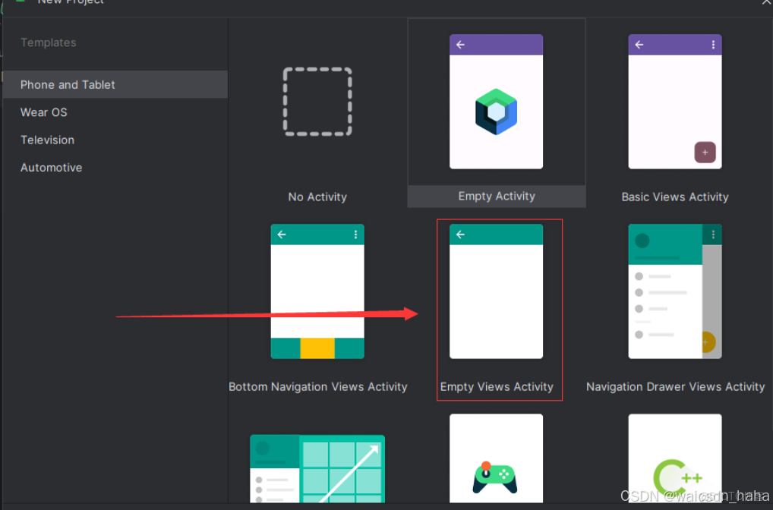This screenshot has width=773, height=510.
Task: Click the yellow FAB in Navigation Drawer preview
Action: [x=709, y=342]
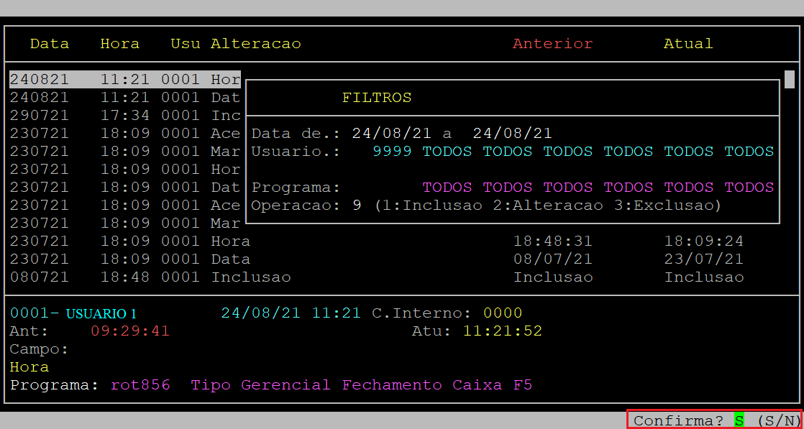Click the red Anterior column header
The image size is (804, 429).
[x=552, y=44]
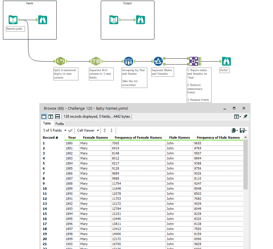273x249 pixels.
Task: Toggle side-by-side split results view
Action: 51,117
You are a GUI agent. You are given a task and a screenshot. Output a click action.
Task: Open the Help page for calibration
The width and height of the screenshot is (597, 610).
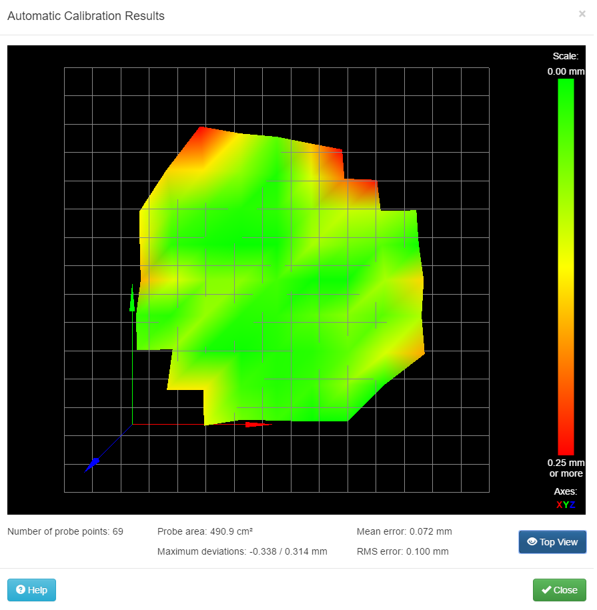coord(31,590)
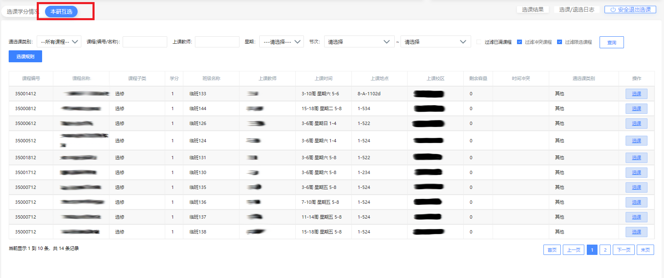Screen dimensions: 664x278
Task: Open the 通选课类别 dropdown
Action: (x=59, y=42)
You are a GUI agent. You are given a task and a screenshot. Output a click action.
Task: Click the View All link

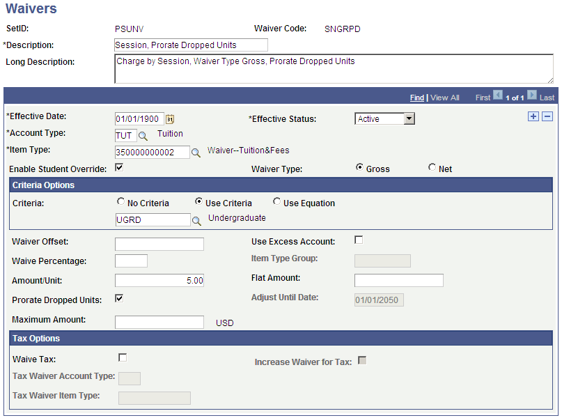[444, 97]
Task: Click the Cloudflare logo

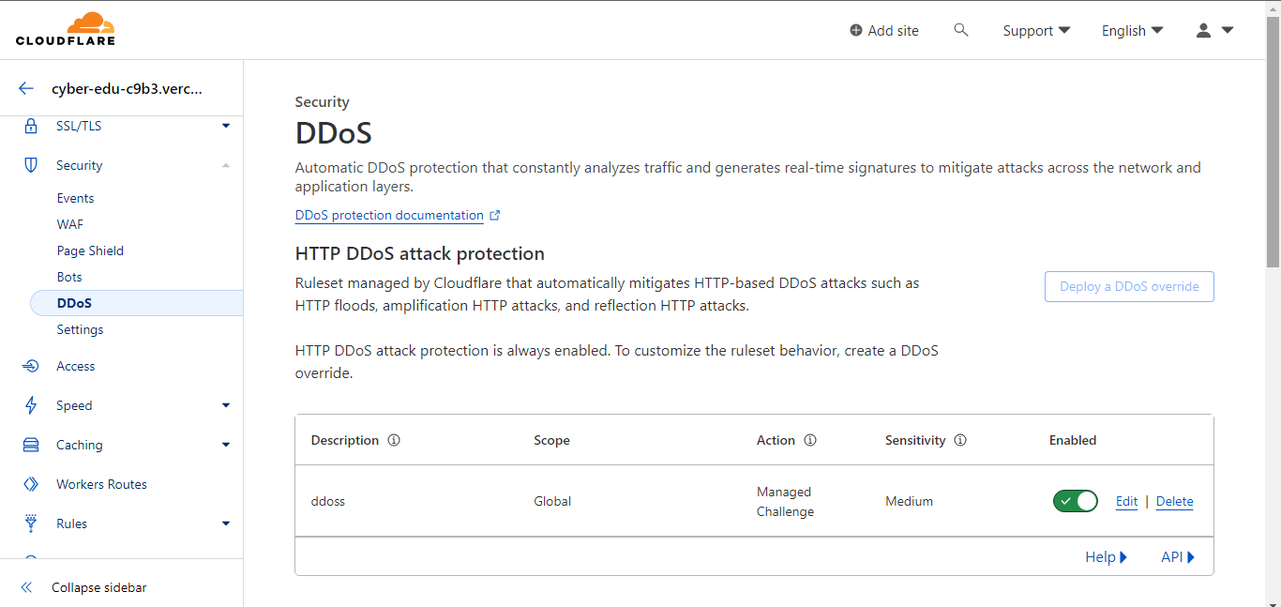Action: (66, 29)
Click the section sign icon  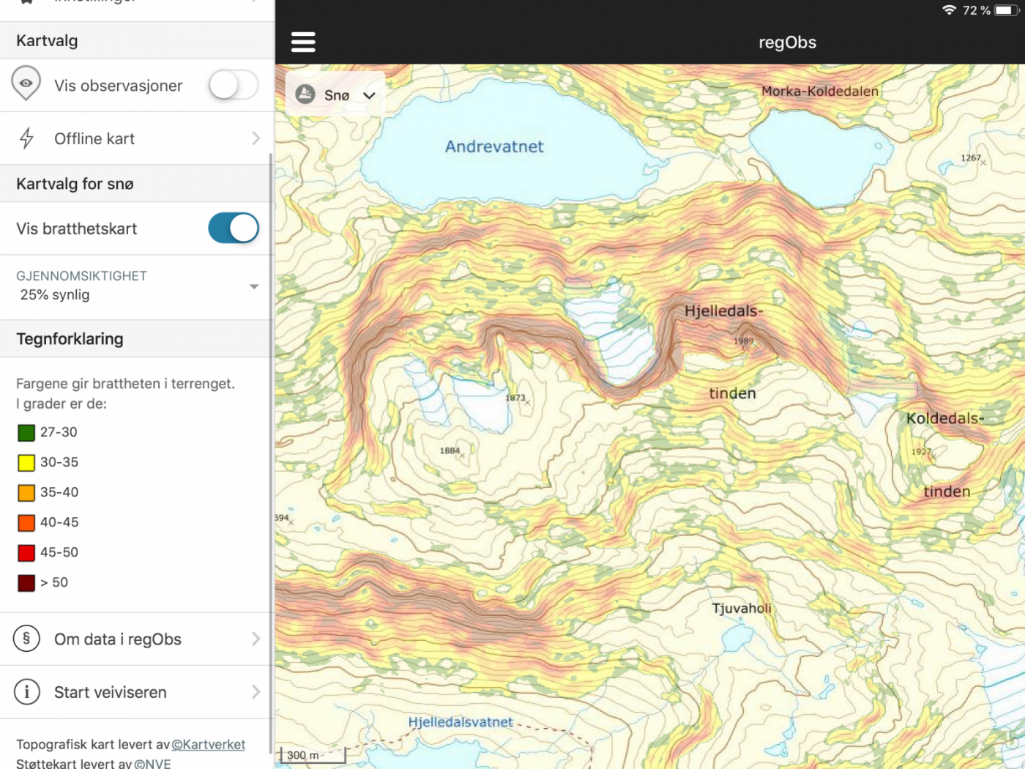26,639
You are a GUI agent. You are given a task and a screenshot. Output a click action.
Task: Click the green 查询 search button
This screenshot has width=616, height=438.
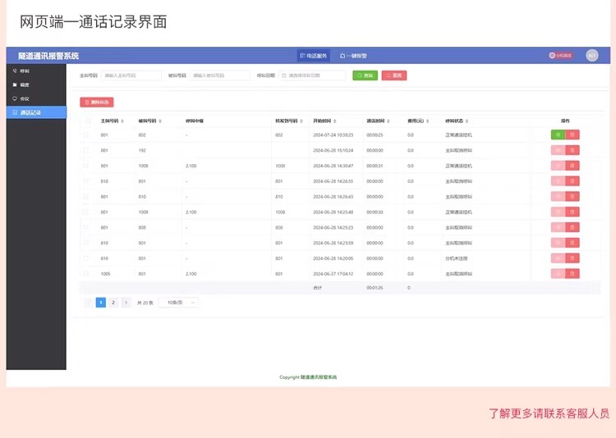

---*---

*The task*. Once you find the line containing "Task: Click the green 查询 search button", transcribe it and each line after it to the end of the records exactly, and leave out the pictures.

*Answer*.
Task: Click the green 查询 search button
This screenshot has width=616, height=438.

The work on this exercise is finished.